Task directions> Reproduce every line in the material below that holds "computer".

Working data>
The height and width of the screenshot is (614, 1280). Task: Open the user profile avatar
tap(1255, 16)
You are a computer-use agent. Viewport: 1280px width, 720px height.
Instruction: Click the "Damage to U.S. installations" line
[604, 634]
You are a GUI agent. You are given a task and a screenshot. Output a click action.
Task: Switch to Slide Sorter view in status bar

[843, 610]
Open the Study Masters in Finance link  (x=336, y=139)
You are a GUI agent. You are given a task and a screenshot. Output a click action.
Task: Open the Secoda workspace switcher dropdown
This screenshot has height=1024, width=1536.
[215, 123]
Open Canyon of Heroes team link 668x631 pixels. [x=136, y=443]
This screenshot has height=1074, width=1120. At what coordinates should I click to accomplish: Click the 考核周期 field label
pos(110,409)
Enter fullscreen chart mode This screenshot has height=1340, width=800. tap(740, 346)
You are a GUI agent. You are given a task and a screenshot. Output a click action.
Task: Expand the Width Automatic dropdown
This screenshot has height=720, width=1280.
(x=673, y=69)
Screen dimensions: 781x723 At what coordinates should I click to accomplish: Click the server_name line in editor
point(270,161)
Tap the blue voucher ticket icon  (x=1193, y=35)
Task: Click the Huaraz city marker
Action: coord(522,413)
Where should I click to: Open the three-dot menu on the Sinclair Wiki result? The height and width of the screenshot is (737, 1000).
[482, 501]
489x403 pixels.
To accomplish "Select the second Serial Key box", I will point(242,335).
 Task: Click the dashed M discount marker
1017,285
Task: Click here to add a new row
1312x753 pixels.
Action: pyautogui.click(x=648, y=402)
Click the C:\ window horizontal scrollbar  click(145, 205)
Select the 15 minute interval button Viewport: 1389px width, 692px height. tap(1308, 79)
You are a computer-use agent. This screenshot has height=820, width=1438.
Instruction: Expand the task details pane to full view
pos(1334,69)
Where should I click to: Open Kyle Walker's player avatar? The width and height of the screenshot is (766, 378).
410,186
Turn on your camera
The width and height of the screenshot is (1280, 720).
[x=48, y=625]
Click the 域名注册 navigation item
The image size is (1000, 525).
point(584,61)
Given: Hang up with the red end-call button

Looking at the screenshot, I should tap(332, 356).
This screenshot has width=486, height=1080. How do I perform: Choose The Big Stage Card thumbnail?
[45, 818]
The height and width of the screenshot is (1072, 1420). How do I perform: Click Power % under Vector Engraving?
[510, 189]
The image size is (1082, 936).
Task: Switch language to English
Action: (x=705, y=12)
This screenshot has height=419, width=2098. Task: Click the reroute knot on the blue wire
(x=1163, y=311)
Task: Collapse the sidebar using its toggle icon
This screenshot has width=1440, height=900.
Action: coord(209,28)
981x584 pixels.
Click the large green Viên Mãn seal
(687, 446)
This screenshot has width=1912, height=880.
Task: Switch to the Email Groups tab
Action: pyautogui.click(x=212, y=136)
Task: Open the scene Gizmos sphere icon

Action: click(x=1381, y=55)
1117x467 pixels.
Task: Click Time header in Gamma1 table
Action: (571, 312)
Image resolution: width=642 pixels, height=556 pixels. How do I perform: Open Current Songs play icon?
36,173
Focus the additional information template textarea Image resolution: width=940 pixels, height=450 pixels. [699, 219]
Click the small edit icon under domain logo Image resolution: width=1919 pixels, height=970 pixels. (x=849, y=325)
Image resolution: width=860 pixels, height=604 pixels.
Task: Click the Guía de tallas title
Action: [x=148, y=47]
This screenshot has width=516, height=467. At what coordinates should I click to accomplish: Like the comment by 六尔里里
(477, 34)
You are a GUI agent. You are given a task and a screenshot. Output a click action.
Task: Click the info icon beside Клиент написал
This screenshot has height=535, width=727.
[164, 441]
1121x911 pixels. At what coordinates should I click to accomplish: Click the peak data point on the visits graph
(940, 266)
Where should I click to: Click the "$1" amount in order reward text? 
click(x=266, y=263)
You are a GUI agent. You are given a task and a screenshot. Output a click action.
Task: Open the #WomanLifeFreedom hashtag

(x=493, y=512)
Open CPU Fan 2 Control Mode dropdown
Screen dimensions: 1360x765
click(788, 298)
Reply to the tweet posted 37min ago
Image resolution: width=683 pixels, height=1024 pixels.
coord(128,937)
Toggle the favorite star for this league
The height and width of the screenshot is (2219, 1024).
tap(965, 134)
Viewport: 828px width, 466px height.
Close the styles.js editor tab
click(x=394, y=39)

Written reply>
You are a computer-use agent. Viewport: 1280px width, 720px height.
You are a computer-use agent. This screenshot has height=820, width=1438.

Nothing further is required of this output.